Décryptage
Cyrille Delpierre,
docteur en sciences en épidémiologie à l’Université Toulouse III et directeur de recherche à l’Inserm.
Il est aussi directeur du Centre d’épidémiologie et de recherche en santé des POPulations (CERPOP, UMR1295) et coresponsable de l’équipe EQUITY labellisée par la Ligue contre le cancer qui travaille sur la construction des inégalités sociales de santé dans le domaine du cancer.
Comment les inégalités socio-économiques se répercutent-elles sur la santé ?
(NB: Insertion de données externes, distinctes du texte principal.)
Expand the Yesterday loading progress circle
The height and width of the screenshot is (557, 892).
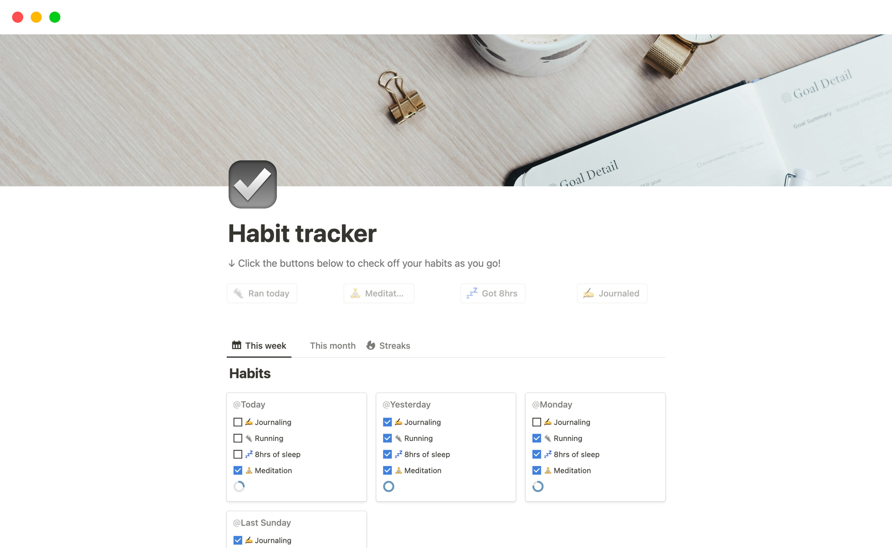pyautogui.click(x=388, y=486)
En France, on considère qu’il y a treize ans d’écart entre l’espérance de vie des 5 % les plus riches et celle des 5 % les plus pauvres. Les conditions de vie (expositions chimiques, physiques, comportementales, psychosociales) constituent le déterminant principal de l’état de santé des populations. Elles représentent un facteur de risque majeur de développer un cancer et influent sur la rapidité du dépistage, la qualité du traitement, et donc sur les chances de survie.
Comment réduire les inégalités de santé ?
Les inégalités de santé ont été mises à l’agenda politique mais nous manquons encore de moyens et notamment de données de santé croisées avec des données sociales pour investiguer pleinement ce sujet. D’autre part, un médecin a finalement peu de prise sur les conditions de vie qui peuvent favoriser la survenue d’un cancer, alors que les politiques publiques, elles, peuvent agir. D’où l’intérêt d’adopter une approche globale de la santé. En France, notre médecine curative est beaucoup plus performante que notre système de prévention, qui permettrait pourtant de limiter la survenue de la maladie
Les conditions socio-économiques peuvent-elles influer sur la génétique ?
Il est envisageable que l’épigénétique – les mécanismes qui modifient l’expression des gènes – soit en partie modulée par le milieu social. Ce sujet de recherche reste à approfondir mais des travaux montrent déjà que le fait d’avoir été exposé à des adversités dans l’enfance (vie en foyer, abus sexuels…) entraîne des modifications physiologiques. Reste à savoir si celles-ci favorisent la survenue de cancers. Un tel travail nécessite le recours à des cohortes de personnes suivies sur le long terme, qui restent rares, notamment en France.